Найти тему
"Не такая" Европа

25. Rückgänge - Возвращения

Я вхожу в дверь. Время пол-одиннадцатого. Больше всего сейчас хочется спать. Надо только принять душ, нормальный русский кипяток и – спать. Я бросаю вещи у входа, стаскиваю с себя обувь и верхнюю одежду и уже собираюсь войти в ванную, как из комнаты высовывается сонная мордочка Марианны.

Боже, как бы я сейчас хотел, чтобы она работала в клубе!

Я, молча, вхожу в ванную и закрываю за собой дверь.

Она не позвонила. Конечно, я отключал телефон во время перелетов, но никаких оповещений о пропущенных звонках тоже не было. Что я сделал не так?! Я двадцать лет почти шел к этой встрече, ну чуть меньше, восемнадцать. Черт! Черт, черт… Я направляю струи душа на свое лицо, чтобы заглушить крик.

Через некоторое время я выхожу. Марианна все еще ждет.

- Ты не любишь, когда я кричу. Поэтому лучше ничего не говори. И пожалуйста, сделай так, как будто бы тебя нет. Хотя бы до завтрашнего утра…

Ночью мне снится ночь. Та ночь, которая была вчера. И в этой ночи я продолжаю говорить. Я говорю и говорю, убеждаю. А она молчит. Она не соглашается со мной. Раз за разом одно и тоже. С одним и тем же результатом. Scheiße!

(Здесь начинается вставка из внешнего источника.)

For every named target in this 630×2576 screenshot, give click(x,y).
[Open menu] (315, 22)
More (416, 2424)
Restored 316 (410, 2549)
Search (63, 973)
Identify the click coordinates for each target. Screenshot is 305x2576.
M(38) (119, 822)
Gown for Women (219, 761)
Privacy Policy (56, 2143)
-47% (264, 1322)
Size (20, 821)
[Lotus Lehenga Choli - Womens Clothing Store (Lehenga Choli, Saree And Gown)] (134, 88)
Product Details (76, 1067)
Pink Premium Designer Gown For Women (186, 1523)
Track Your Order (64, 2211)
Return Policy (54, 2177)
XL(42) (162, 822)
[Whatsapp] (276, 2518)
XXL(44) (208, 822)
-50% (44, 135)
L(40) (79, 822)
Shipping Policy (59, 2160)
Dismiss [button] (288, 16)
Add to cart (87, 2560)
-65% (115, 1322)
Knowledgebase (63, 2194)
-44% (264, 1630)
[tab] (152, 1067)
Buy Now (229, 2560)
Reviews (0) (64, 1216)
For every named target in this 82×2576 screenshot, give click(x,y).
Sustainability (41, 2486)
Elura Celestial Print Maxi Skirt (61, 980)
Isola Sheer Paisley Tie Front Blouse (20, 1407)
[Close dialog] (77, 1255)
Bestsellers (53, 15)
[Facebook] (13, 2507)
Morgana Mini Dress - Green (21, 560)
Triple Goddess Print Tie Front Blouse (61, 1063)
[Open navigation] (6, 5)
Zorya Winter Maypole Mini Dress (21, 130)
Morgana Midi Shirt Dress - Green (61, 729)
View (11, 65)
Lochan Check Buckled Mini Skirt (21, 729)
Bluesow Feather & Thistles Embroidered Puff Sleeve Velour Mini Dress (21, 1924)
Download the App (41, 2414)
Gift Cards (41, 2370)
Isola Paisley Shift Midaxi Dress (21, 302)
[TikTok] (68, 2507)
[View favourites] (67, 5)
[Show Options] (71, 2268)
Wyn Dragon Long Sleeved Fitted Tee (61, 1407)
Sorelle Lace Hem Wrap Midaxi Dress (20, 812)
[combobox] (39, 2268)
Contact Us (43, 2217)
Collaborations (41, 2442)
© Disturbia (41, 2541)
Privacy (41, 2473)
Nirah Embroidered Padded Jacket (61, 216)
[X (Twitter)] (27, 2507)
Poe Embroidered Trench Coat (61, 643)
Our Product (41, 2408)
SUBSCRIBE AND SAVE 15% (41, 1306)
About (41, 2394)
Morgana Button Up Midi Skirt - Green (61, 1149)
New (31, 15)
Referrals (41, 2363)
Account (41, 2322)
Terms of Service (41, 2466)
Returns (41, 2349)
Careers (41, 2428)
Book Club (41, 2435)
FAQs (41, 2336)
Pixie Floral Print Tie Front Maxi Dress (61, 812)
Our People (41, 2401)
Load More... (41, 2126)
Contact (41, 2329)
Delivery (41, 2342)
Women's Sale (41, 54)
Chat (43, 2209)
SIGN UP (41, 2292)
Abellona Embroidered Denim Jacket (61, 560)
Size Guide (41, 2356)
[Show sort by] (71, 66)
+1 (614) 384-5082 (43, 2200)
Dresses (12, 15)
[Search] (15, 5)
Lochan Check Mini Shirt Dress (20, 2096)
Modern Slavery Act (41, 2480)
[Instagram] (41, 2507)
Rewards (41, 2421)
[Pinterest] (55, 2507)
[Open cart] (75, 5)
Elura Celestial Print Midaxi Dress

Я просыпаюсь около шести. Хотя это нельзя назвать настоящим пробуждением. Просто потому, что это не было полноценным сном. Первым делом я пишу матери. Извиняюсь, что исчез не попрощавшись, ссылаюсь на неотложные дела. В чате висят сообщения от Юрия, на них я даже смотреть не хочу.

Я иду на кухню, пью там воду. В Самаре восемь утра. Вторник.

Потом как-то вдруг уже вечер. Я снова хочу пить. Но еще больше спать. Я пролежал в кровати целый день, но так и не смог ни на минуту уснуть. За дверью как мышь кто-то скребется, но уже темно и, наверняка, нет никакого смысла спрашивать кто это.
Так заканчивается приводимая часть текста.